Als "Erzählessay" hat Sibylle Kramer in der Frankfurter Rundschau Stangls Debüt bezeichnet, und das trifft es ziemlich gut: Als plotgetrieben kann man auch "Was kommt" beim besten Willen nicht bezeichnen. Statt Handlungsstränge zu entwickeln und zu verknüpfen, arbeitet Stangl mit Konstellationen und Korrespondenzen, mit Zooms und Freeze Frames – Verfahren also, die Momente aus dem Fluss der Zeit schneiden.
Das Verb "ausschneiden" gelangt überhaupt auffällig oft zum Einsatz: Es verweist darauf, dass es abseits des Bild- und Leinwandrandes (die Bezugnahmen auf den Film sind zahlreich!) noch weiter geht. Die Totalität vermag niemand zu erfassen, aber man kann zumindest eine Ahnung davon vermitteln. Immer wieder fährt die Kamera des Stangl'schen Kopfkinos durch die Straßen und Zimmer, taucht ab ins Wasser, wo sich die ganze Pfahlstadt eines subaquatischen Venedigs befindet und eine jener Topografien imaginierten Selbstverlustes bereitstellt, der die beiden Protagonisten bedürfen: "Der Trost einer Welt, in der sie selbst nicht vorkommt".
Der kleine Gestörte und die spinnerte Frau Doktor aus dem dritten Stock – wie es aus der Nachbarn- und Hausmeisterperspektive heißt – leben beide mit ihrer Großmutter zusammen. Das ist die vordergründige Gemeinsamkeit. Während der Bub unter seinen Klassenkollegen (mit daktylisch-trochäischer Wucht immer wieder aufgerufen: "Adamek, Berger, Kernberger, Tröstl") sein Gymnasiastenelend erträgt und nur auf Flucht und Selbstverleugnung sinnt, erahnt Emma im Kreise junger Intellektueller etwas von Widerstand und Freiheit.

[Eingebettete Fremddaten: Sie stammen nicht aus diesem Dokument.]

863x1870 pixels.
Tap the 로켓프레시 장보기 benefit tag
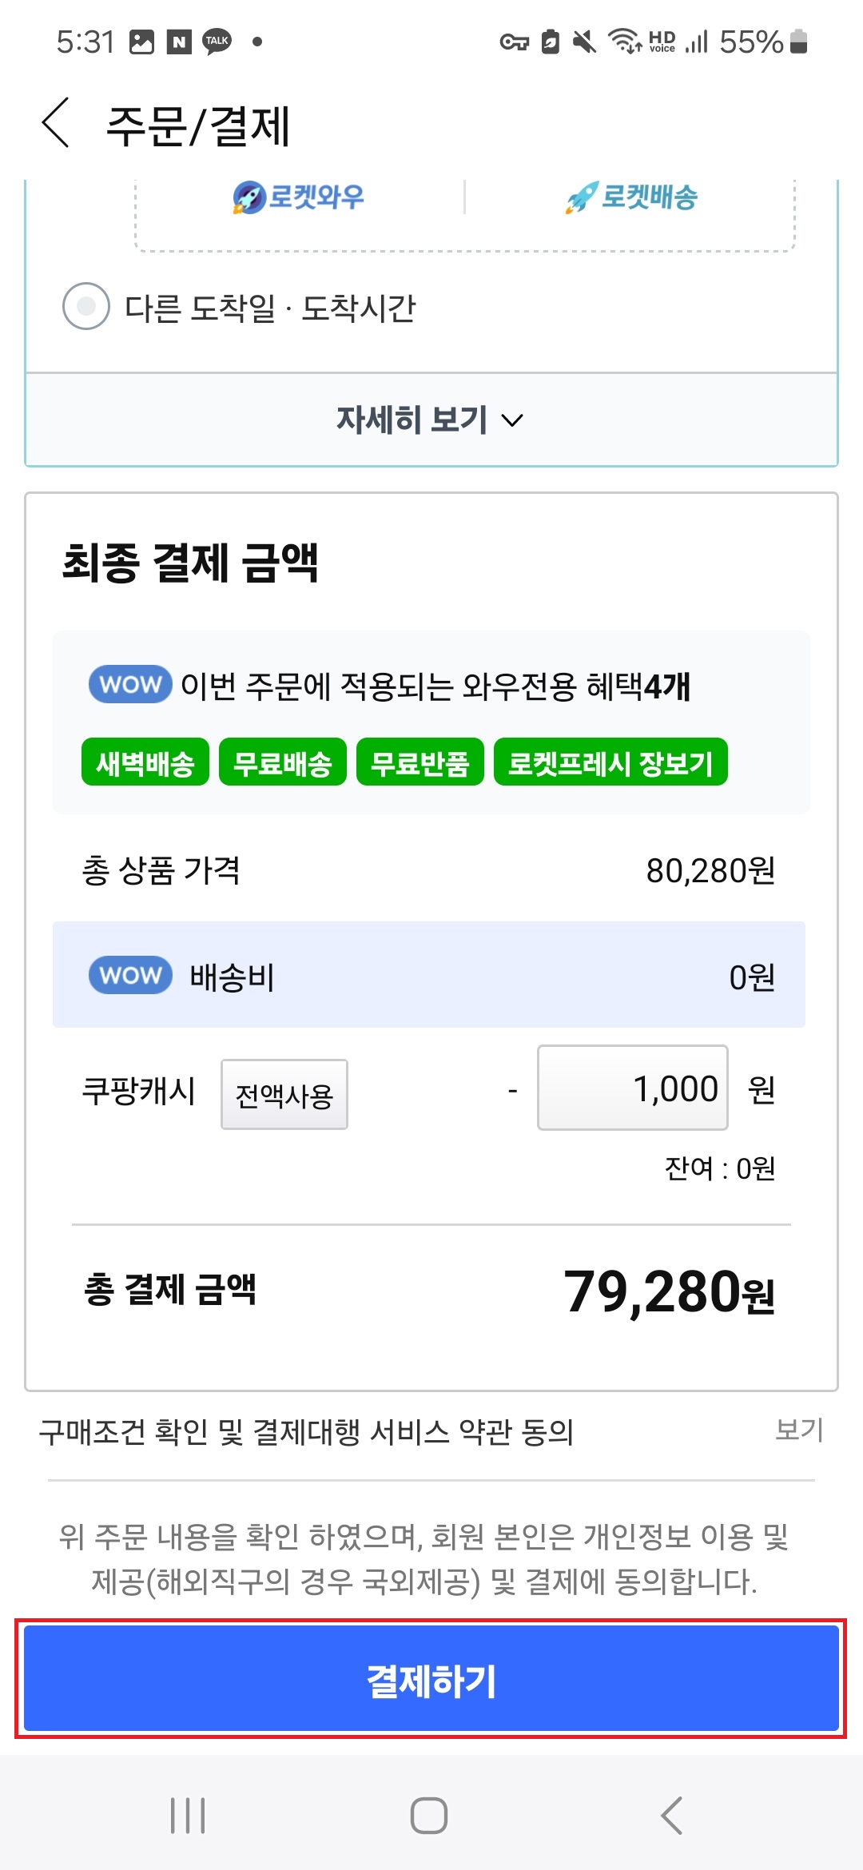click(611, 762)
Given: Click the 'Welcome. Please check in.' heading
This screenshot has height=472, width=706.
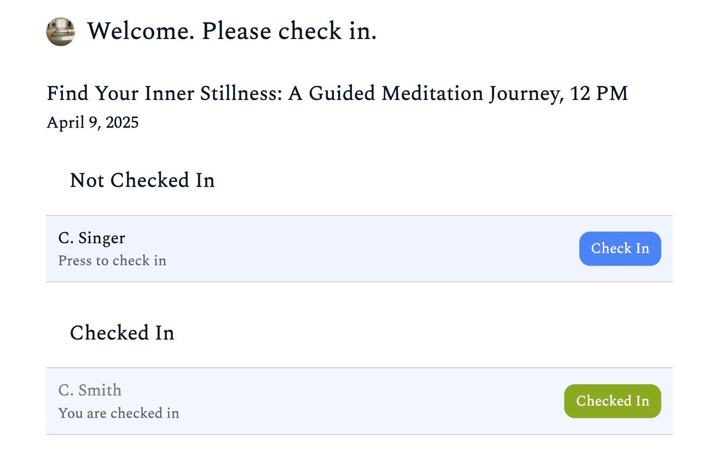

Der Roman selbst hingegen steht dem Pathos politischer Utopien skeptisch gegenüber. Dem Angriff der Gegenwart auf alle übrige Zeit wird durch Vergegenwärtigung des Vergangenen begegnet: Noch immer treibt das Hochwasser Eisschollen durch die Prater-Hauptallee.
"Nichts, was sich jemals ereignet hat", schreibt Walter Benjamin in seinen berühmten Thesen "Über den Begriff der Geschichte", sei "für die Geschichte verlorenzugeben". Dem würde Stangl wohl zustimmen – bei ihm heißt es so: "Das ist nicht aus und vorbei, das kommt erst."